Alongside every other social worker in England, I received a joint letter from Ed Balls and Alan Johnson this morning echoing their support for the profession in the wake of Lord Laming’s report. In particular, I welcome the introduction of the Advanced Social Work Professional status and the encouragement for social workers to train towards a Masters level qualification. I believe that these initiatives will help to develop professional leaders who will help to drive up standards within social work and protect vulnerable children and adults within our society. However, in my role as programme leader of an advanced level post qualifying (PQ) programme, I am concerned about some considerable obstacles to the achievement of these objectives.

Firstly, the funding of post-qualifying (PQ) education urgently needs reviewing. Under the revised PQ framework employers are responsible for funding their practitioners to undertake PQ awards. However, as there is no performance indicator linked to PQ, there is no ring-fenced budget for practitioners to undertake these awards. Very few employers currently fund social workers to undertake advanced level awards. Most of the practitioners on our programme currently self-fund and there are only minimal bursaries to support them. Ironically, self-employed independent social workers are more able to undertake advanced level PQ awards as they have access to a Skills for Care bursary and can fit their work around their study.

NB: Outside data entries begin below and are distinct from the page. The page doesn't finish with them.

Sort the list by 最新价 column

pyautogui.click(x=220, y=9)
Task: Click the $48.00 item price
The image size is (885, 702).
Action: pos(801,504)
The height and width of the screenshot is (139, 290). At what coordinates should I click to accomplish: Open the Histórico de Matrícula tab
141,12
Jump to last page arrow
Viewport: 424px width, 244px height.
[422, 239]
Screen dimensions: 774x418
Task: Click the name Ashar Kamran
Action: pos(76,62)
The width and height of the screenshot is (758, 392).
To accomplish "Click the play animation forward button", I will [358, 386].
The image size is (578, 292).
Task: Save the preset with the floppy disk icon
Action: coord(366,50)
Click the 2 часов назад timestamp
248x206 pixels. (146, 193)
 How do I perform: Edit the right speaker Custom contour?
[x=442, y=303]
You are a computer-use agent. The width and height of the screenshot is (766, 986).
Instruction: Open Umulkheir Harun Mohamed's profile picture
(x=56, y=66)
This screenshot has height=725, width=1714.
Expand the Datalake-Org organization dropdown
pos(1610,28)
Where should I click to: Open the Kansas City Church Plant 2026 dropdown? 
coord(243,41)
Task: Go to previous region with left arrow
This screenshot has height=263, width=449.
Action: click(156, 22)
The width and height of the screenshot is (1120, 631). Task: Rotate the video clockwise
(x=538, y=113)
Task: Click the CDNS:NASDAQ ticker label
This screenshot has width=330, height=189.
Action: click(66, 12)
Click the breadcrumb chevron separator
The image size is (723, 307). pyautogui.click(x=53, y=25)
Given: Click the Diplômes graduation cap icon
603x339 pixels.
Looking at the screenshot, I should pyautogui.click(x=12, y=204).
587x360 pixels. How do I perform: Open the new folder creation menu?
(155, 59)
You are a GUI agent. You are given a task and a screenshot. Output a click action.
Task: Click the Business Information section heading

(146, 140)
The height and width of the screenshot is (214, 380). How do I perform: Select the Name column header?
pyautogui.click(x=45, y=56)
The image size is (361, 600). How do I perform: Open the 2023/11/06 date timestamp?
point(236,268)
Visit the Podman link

Secondly, employers are frequently reluctant to offer study leave for their practitioners to undertake advanced level PQ awards. Study leave is considered a luxury and rare commodity for advanced level PQ awards. None of our students have caseload relief and are expected to do their usual job in four days per week instead of five. In the worst cases, practitioners take annual leave or go part-time to have sufficient time to complete our programme. Employers need to be provided with appropriate support to release their staff for advanced level PQ training.

Thirdly, the withdrawal of funding for equivalent or lower qualifications (ELQ) by the Higher Education Funding Council for England (HEFCE) has diminished the viability of advanced level PQ programmes in Higher Education Institutions (HEI). Students of advanced level PQ programmes at Masters level have frequently picked up another post-graduate qualification since qualifying as a social worker. Even if this is not a full Masters degree, it means that HEFCE will not provide the HEI with any funding for that place. The ELQ rules do not apply to graduate level PQ study or post-graduate qualifying programmes in social work. An exemption to the ELQ rules for post-graduate PQ programmes is required to stop this discrimination against advanced practitioners in social work.

Finally, there is a lack of a career structure for advanced social work practitioners in many local authorities. Some have adopted the Consultant Social Worker role and others have created Advanced Practitioner posts. However, there will need to be significant changes within local authority career structures to accommodate the Advanced Social Work Professional Status. Local authorities will need inducements to create these incentive structures to retain their most experienced staff.”